また、「ダイエット」や「育毛」など、健康に関連してはいるが、現時点では大きな変化が発生していないジャンルもある。

「とはいえ、今回断固たる対応を行ったことから考えると、今後も続く改善で同様の動きになる可能性は高いでしょう」

Googleは、今回の変更により「医療従事者や専門家、医療機関等から提供されるような、より信頼性が高く有益な情報が上位に表示されやすく」なると表現している。

実際、一般人がクチコミの形で健康食品やサプリメントなどを販売する「アフィリエイトサイト」には、今回のアップデートにより、存続が危ぶまれるところもある。

しかし、このようなアフィリエイトサイトの中には、薬機法(医薬品医療機器等法 、旧薬事法)に触れるような悪質な記事があることが度々、問題視されてきたことも事実だ。

「もちろん、ウェブには悪い医療情報サイトばかりではありません。私見ではありますが、信頼に足ると感じていたいくつかのサイトも、今回のアップデートで大きく検索順位を落としているケースが散見されます」

巨大インフラになったGoogleは、公平性を維持するためにも、自動化されたアルゴリズムで、順位を調整している。

しかし、アルゴリズムによる調整では、人の要望を汲み取れないこともある。

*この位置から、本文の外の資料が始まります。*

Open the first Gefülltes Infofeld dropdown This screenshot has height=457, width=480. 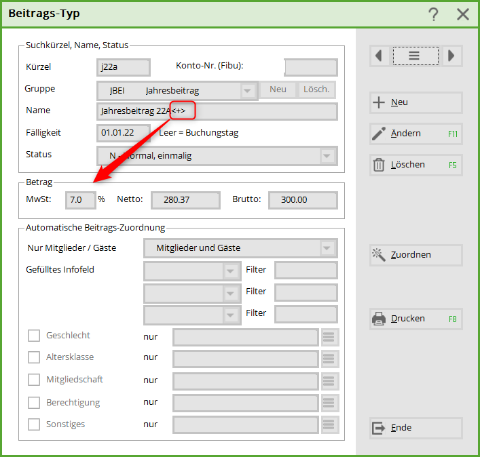pos(231,271)
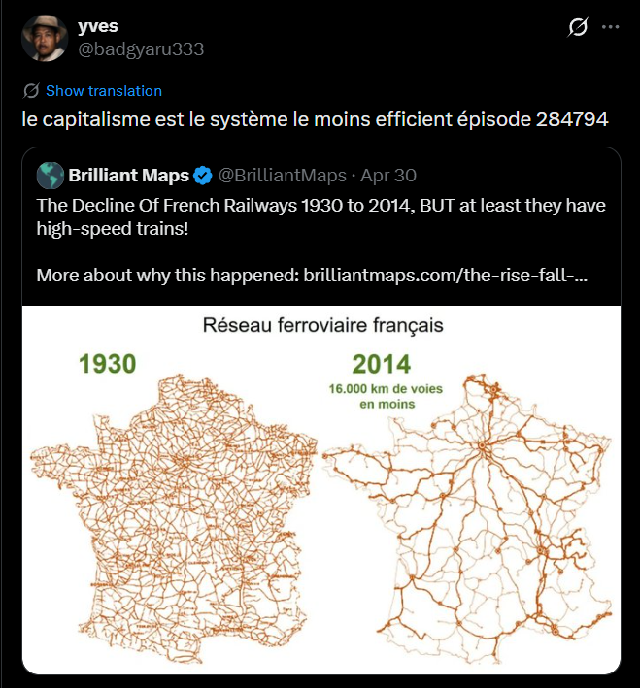Click the Apr 30 post date

pyautogui.click(x=388, y=176)
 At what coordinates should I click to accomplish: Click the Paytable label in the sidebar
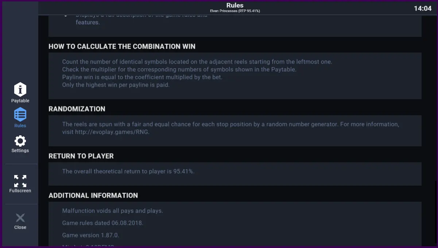pyautogui.click(x=20, y=101)
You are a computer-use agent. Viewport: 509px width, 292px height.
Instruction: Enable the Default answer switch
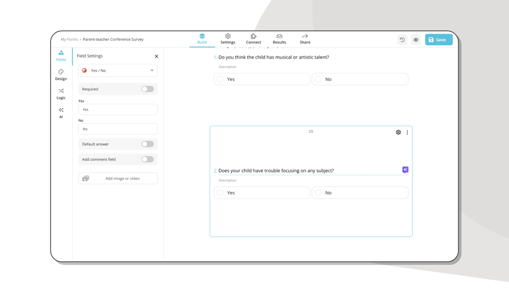point(147,144)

世界中から優秀な人材を集めながらも、Googleが頭を悩ますジレンマだ。

「“信頼に足るサイトまで落ちてしまう”というのは問題ですが、これが今後、解消されるのか、それともこのままなのかは、わかりません」

「問題あるサイトへの対策を大規模に行う上で、巻き込まれて落ちてしまうサイトが出るというのは、ある程度は仕方がないことだと思います」

辻氏は、WELQ問題からの一連の流れから「私たちの声はGoogleに届く」と強調する。

「だからこそ、引き続き、検索結果の監視と警告をしていかなければなりません」

医療関係者に「わかりやすい情報発信」呼びかけ

今回の発表で、Googleは情報発信をする医療関係者に向けて、以下のように呼びかけている。

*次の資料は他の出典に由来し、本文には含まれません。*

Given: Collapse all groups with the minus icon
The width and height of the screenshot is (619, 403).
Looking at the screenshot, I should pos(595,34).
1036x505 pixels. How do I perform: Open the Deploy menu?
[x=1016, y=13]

もし、あなたが医療関係者で、一般のユーザーに向けたウェブでの情報発信に携わる機会がありましたら、コンテンツを作る際に、ぜひ、このような一般ユーザーの検索クエリや訪問も考慮に入れてください。ページ内に専門用語が多用されていたら、一般ユーザーが検索でページを見つけることは難しくなるでしょう。内容も分かりづらいかもしれません。

つまり、すでにネット上にある「信頼できる医療・健康に関するコンテンツ」は、専門用語が多く、一般のネット利用者が検索で使う日常的な言葉ではヒットしにくい。

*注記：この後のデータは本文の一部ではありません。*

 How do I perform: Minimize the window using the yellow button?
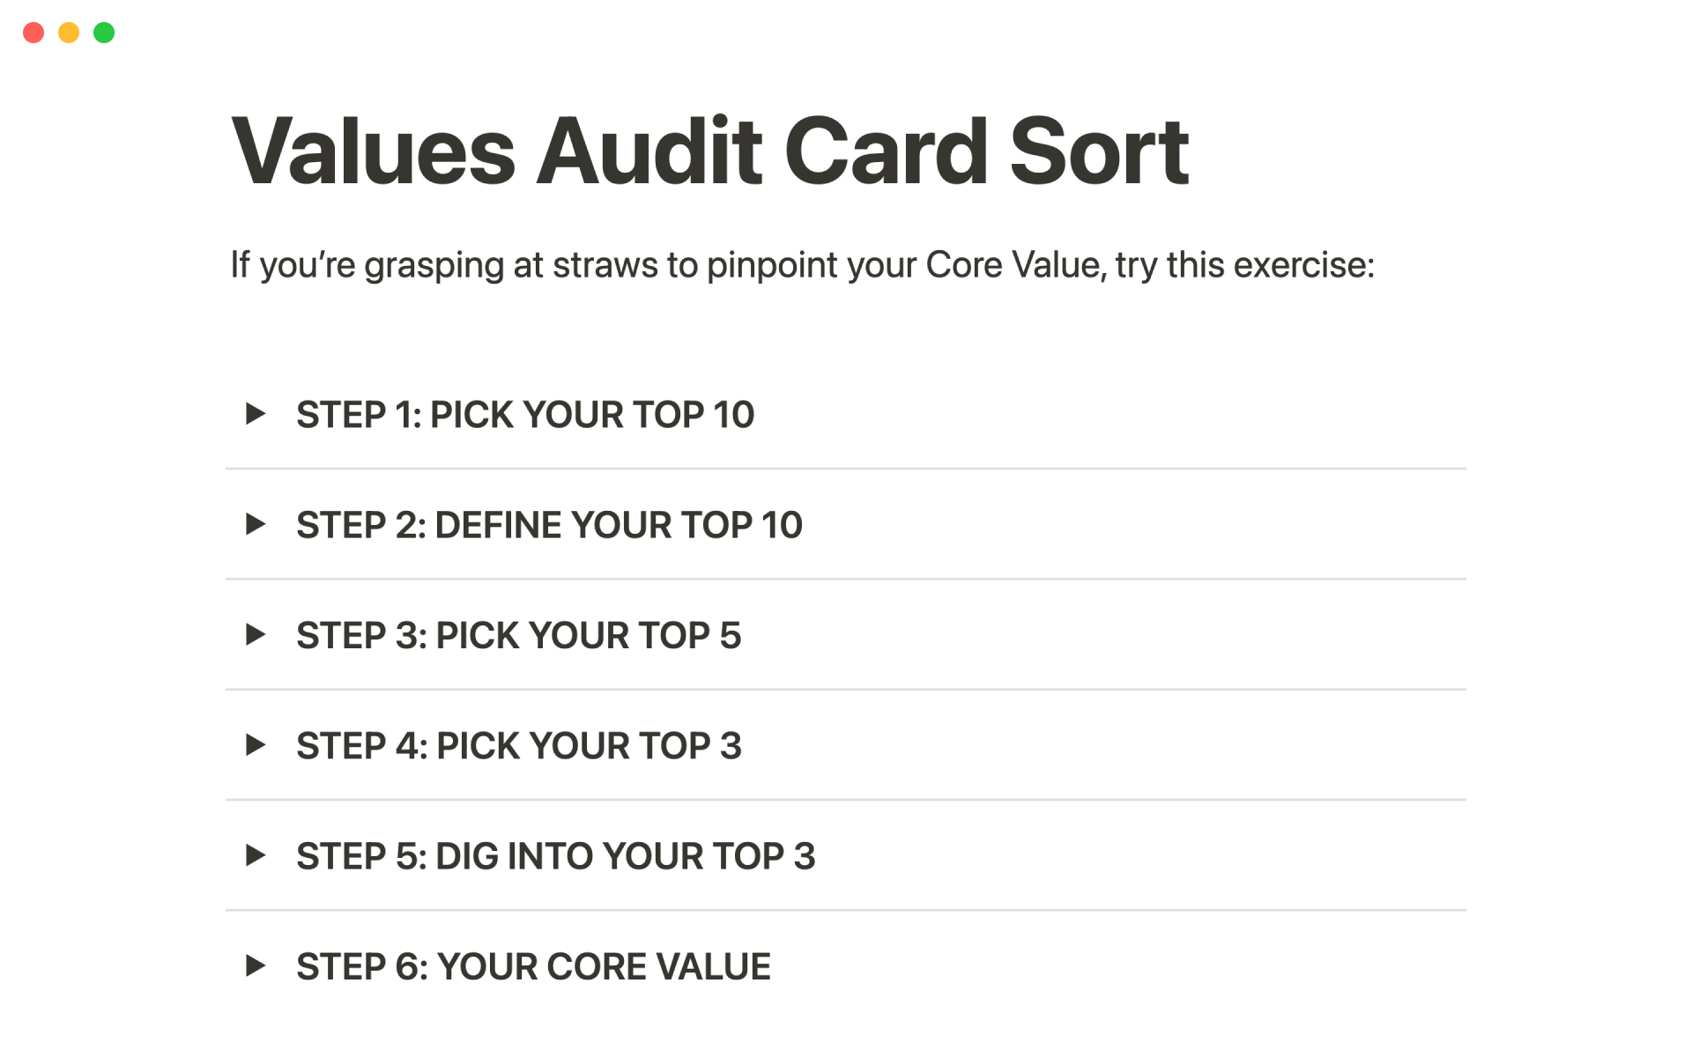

いくら信頼できる情報でも、一般のネット利用者が検索する言葉で見つからなければ、役に立てない。そのため、医療関係者にも、わかりやすい言葉で情報発信をするように、対応を求めた。

異例とも言えるこの呼びかけについて、辻氏は「ボールは医療情報の提供者側に投げられた」と話す。

「多数の一般サイトが退場させられた結果、検索結果が貧相になっている部分は明らかに見られます。つまり今は、専門家の発信する情報を重視したものの、専門家が情報を十分に発信していないため、中身がない状態、とも言えるのです」

今回、大幅に順位を上昇させたのは、大手報道機関や公共機関、製薬会社、医療機関のサイトなどだ。

「そこから積極的な情報発信がなされること、また、そのようなサイトは万が一、不正確な情報を発信しても上位に表示されやすいので、その内容をチェックすることが必要でしょう」

WELQ問題以降、なぜ、検索結果の上位に信頼性の低い記事やメディアが並ぶのかと、Googleは批判されてきた。そして、Googleはその声に答えた。

そして、今度はGoogleが医療関係者に協力を求めた。よりよい検索結果を作るためには、医療関係者による信頼でき、かつ、見つけやすい情報発信が必要だ、と。

発信者と情報プラットフォームが協力すれば、ネットはよりユーザーに役に立つインフラとしてさらに発展していく。そこが問われている。